- Extracted information -

##########

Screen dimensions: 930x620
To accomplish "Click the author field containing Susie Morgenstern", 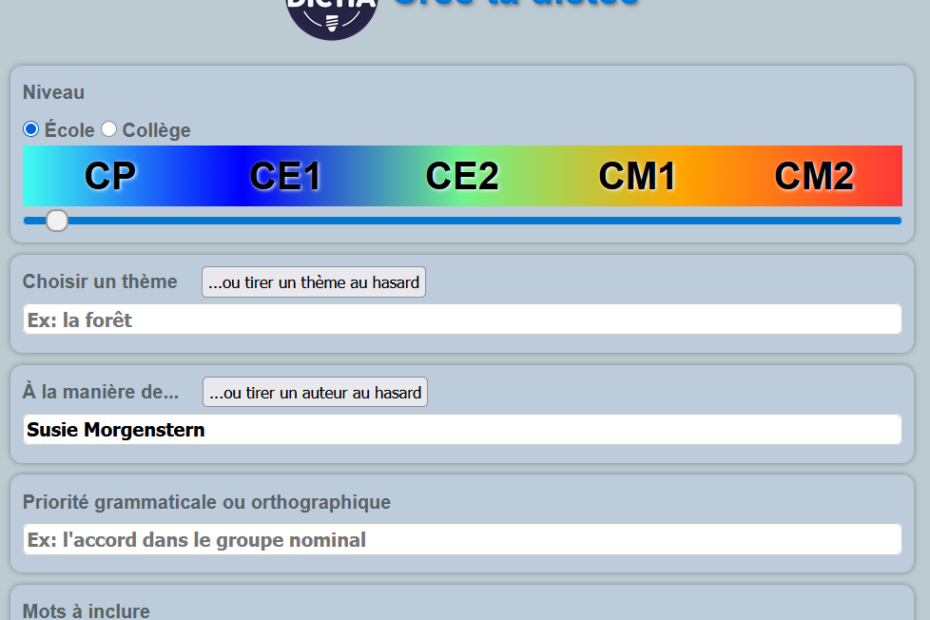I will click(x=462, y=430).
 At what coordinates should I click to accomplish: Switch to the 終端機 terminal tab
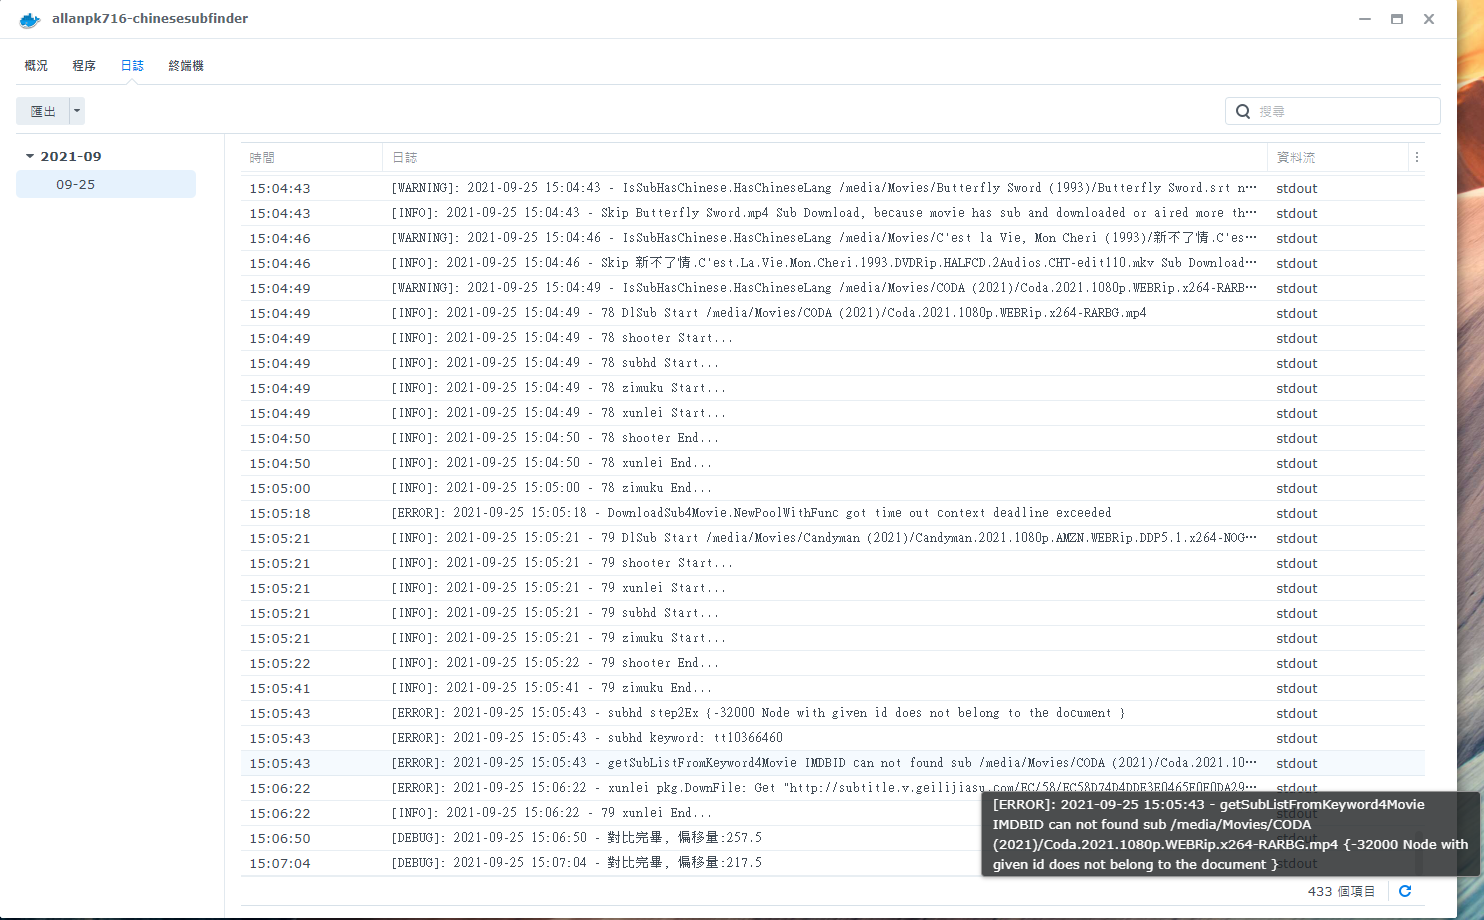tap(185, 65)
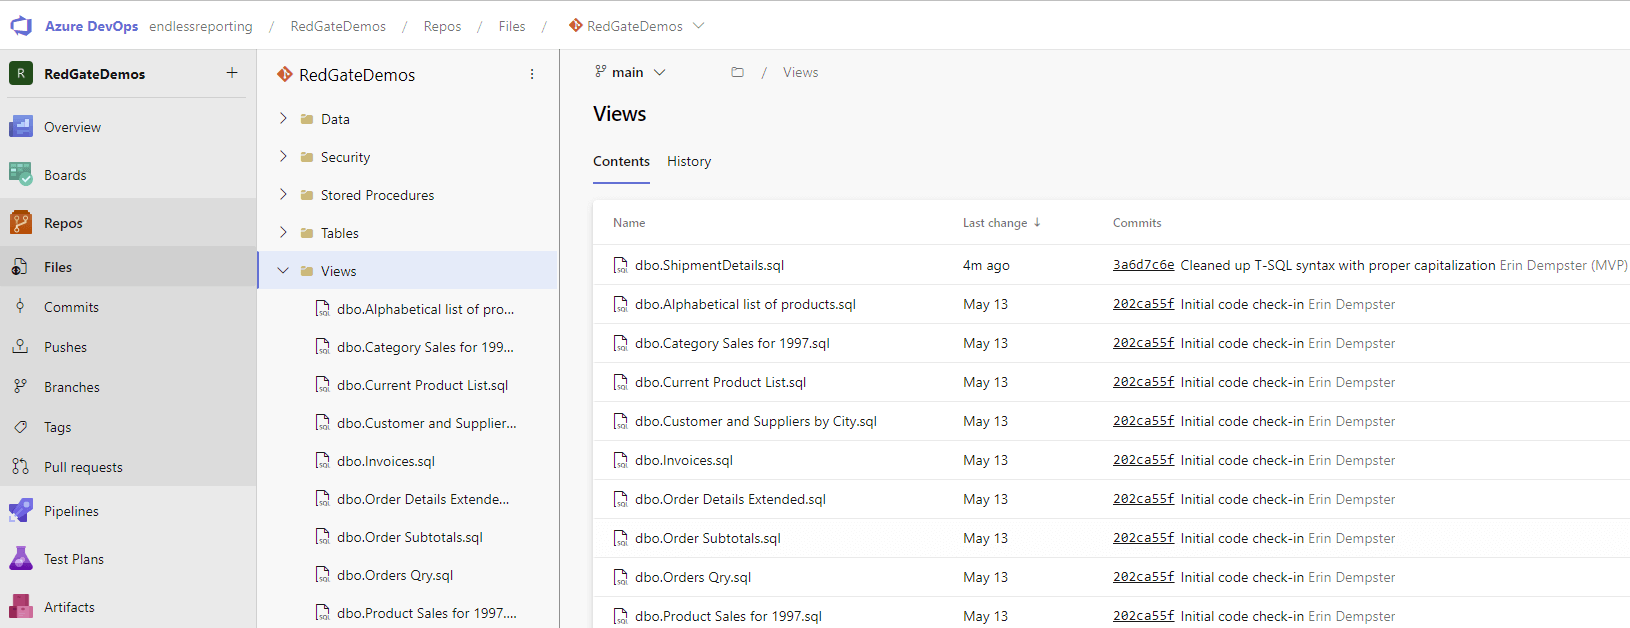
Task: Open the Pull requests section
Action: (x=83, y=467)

##########

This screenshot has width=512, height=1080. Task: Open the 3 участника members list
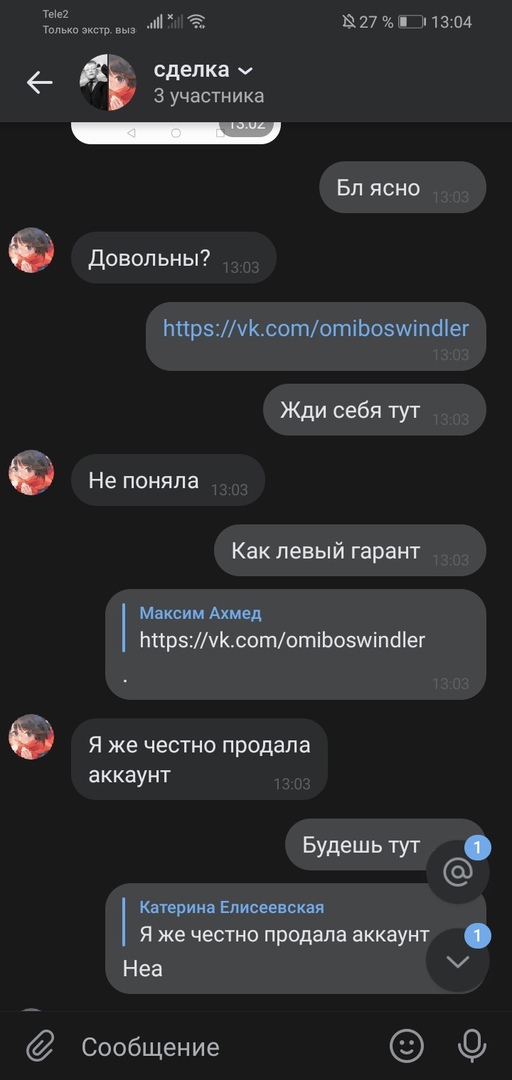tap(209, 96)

##########

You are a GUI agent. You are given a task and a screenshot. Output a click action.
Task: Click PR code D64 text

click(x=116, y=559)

##########

- Task directions -
Can you turn the lines from the one with "You are a GUI" to the one with "click(x=116, y=559)" into a two-column CSV with the columns instruction and response? Each row should hold one request and its answer, with each value in a single quoted field and line breaks replaced by spaces.

- Solution to this task -
instruction,response
"You are a GUI agent. You are given a task and a screenshot. Output a click action. Task: Click PR code D64 text","click(x=116, y=559)"